Mozambique: Community management of natural resources 'increasingly important' to mitigate climate ...
File photo: Macauhub
Mozambique’s parliament gave final approval on Friday to the creation of the Mozambique Sovereign Fund with revenues from natural gas exploration, which by the 2040s should reach 6 billion dollars a year.
The proposal to create the Mozambique Sovereign Fund, presented by the government, received 165 votes in favour in the final vote, only from the Mozambique Liberation Front (Frelimo), while 39 opposition MPs voted against, from the Mozambican National Resistance (Renamo) and the Mozambique Democratic Movement (MDM).
“Projections indicate that annual gas exports could amount to around $91.7 billion over the life cycle of the project, in a scenario in which all the development initiatives approved so far by the government are in operation. In this scenario, annual revenues for the state will peak in the 2040s at more than $6 billion a year,” the minister of economy and finance, Max Tonela, explained in parliament this week.
The creation of the fund had been under discussion for several months, with the government withdrawing the proposal from discussion in parliament on more than one occasion, claiming that it was trying to achieve consensus on its approval, which did not happen.
In the model for the creation of the Mozambique Sovereign Fund, whose operational manager will be the Bank of Mozambique, Max Tonela said that “successful examples in the world and not so good cases” were taken into account, in which “countries that had great resources and were riding on the back of the resources and raised the standard of consumption of the state too much, got into too much debt and now the level of resources is reducing, and they are entering a conflict in which they don’t have the capacity to have more resources”.

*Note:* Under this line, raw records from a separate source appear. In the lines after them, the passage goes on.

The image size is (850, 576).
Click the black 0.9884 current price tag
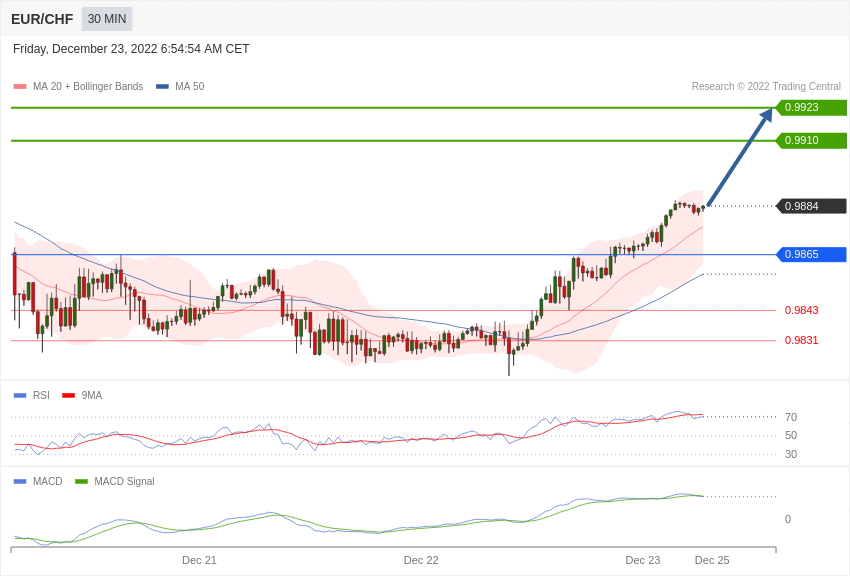coord(811,206)
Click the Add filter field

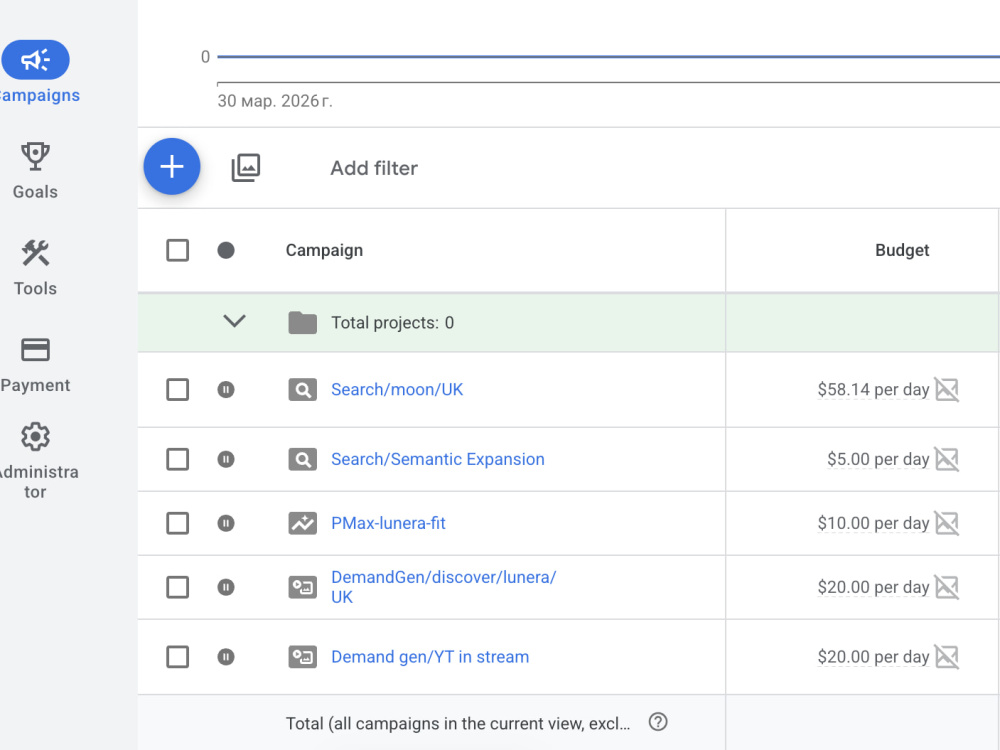tap(374, 168)
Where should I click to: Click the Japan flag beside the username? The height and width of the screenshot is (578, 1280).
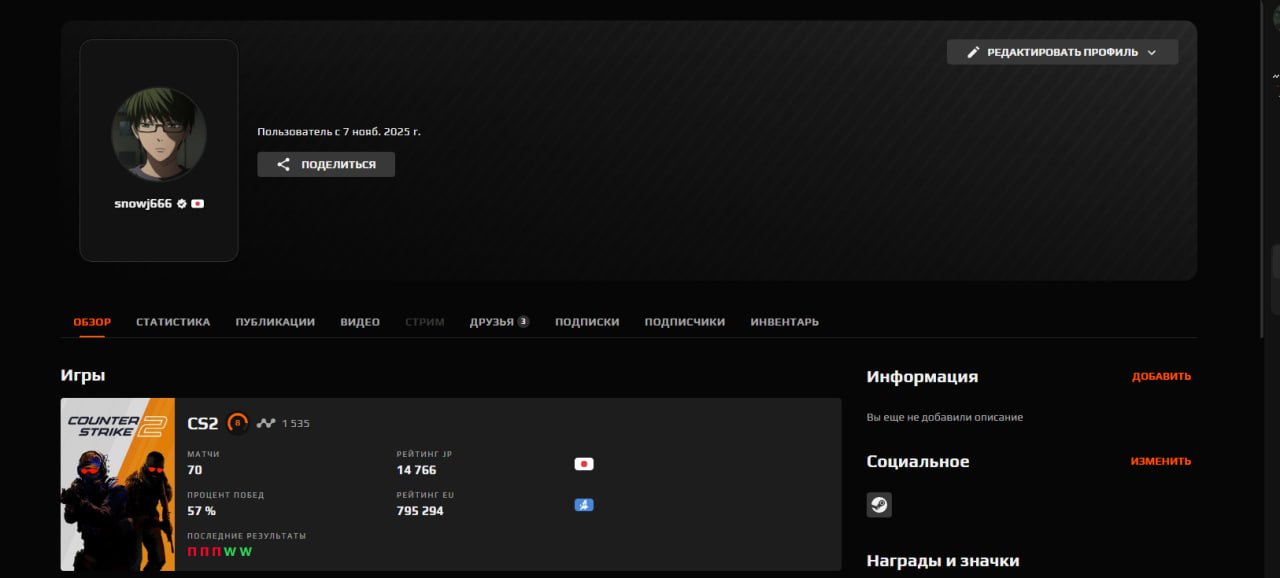198,204
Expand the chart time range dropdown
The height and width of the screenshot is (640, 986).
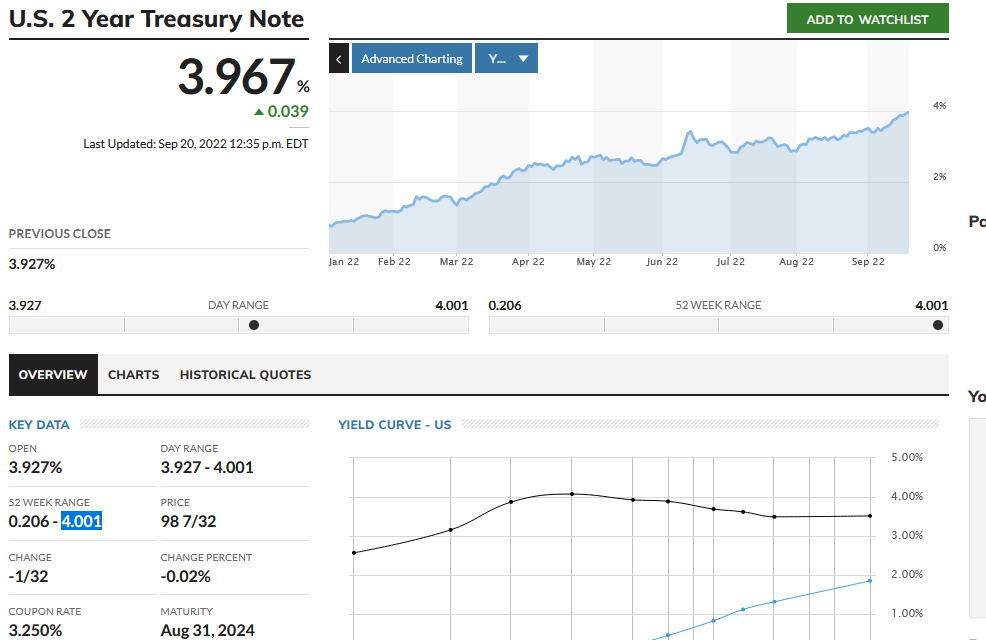click(506, 59)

“So this is the ultimate purpose of the fund. That’s why we have to look after current generations, but ensure that future generations can also benefit from the existence of resources that the country also has,” he explained, emphasising that the Mozambique Sovereign Fund will make it possible to “get resources to finance the state budget in a situation where there is no more natural gas” to exploit.
The draft law creating the Mozambique Sovereign Fund, to which Lusa had access, states in the preamble that as part of the research activities carried out in Areas 1 and 4, offshore of the Rovuma block, “huge deposits of oil and non-associated natural gas” were discovered, estimated at around 180 trillion cubic feet.
In this context, the operators and partners of Areas 1 and 4 submitted three natural gas liquefaction projects to the government, which have already been approved, namely the Coral Sul Liquefied Natural Gas FLNG, offshore, the Golfinho/Atum Liquefied Natural Gas, and the Rovuma LNG.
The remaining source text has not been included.